[WORK TO BE COMPLETED]
Drop every picture. Then return, exactly, the lines from the beginning of the listing below through the one containing "Screen dimensions: 1338x1154".

[RECORDED INFORMATION]
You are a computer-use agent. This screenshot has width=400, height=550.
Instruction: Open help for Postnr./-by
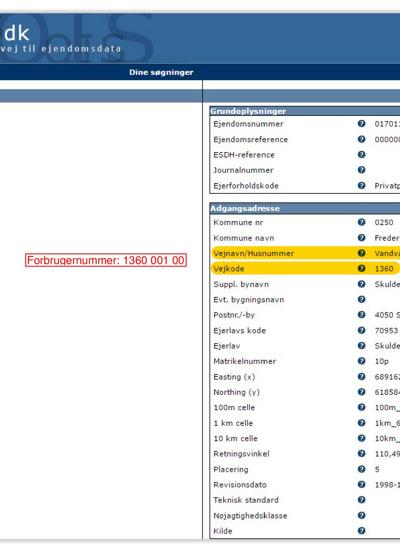(361, 315)
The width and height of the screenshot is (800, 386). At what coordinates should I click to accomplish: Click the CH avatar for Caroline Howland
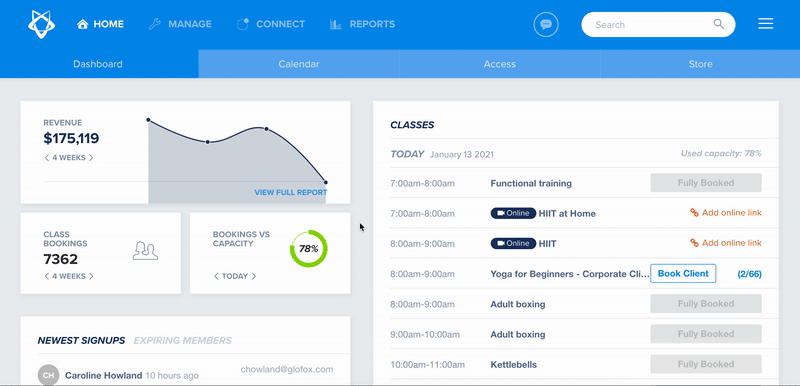(x=48, y=375)
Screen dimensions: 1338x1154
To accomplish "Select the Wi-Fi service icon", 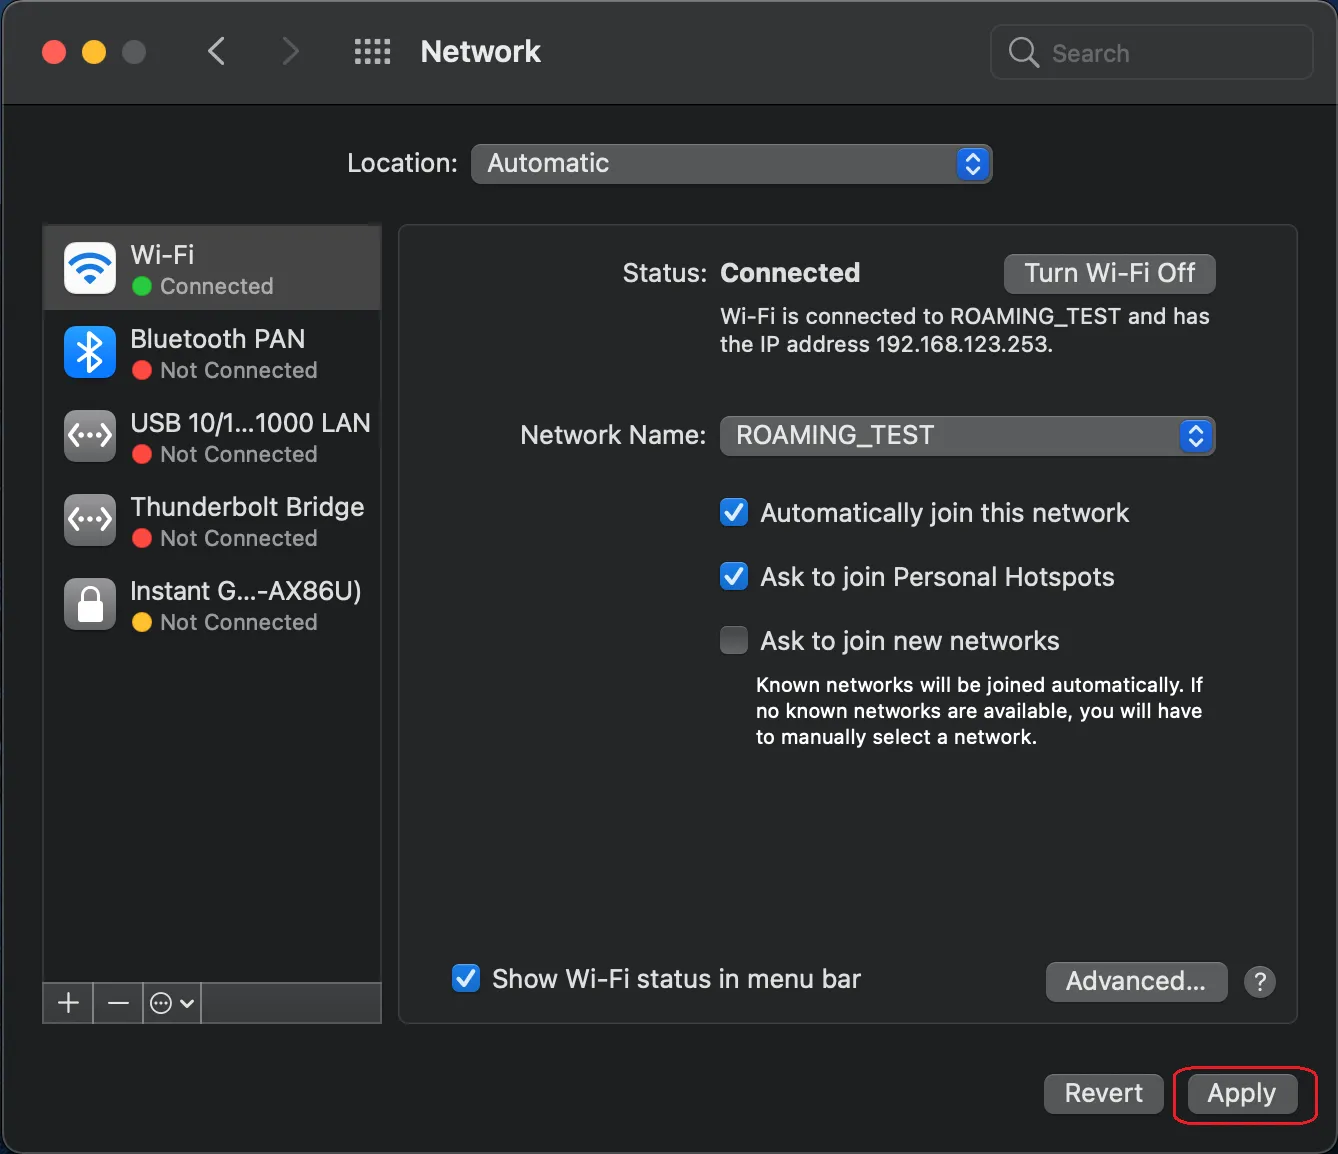I will (x=90, y=268).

[YOUR RESPONSE]
You are a computer-use agent. This screenshot has width=400, height=550.
Instruction: Open help for Postnr./-by
(361, 315)
The width and height of the screenshot is (800, 386). At what coordinates should I click to accomplish: Click the CH avatar for Caroline Howland
(x=48, y=375)
Screen dimensions: 1338x1154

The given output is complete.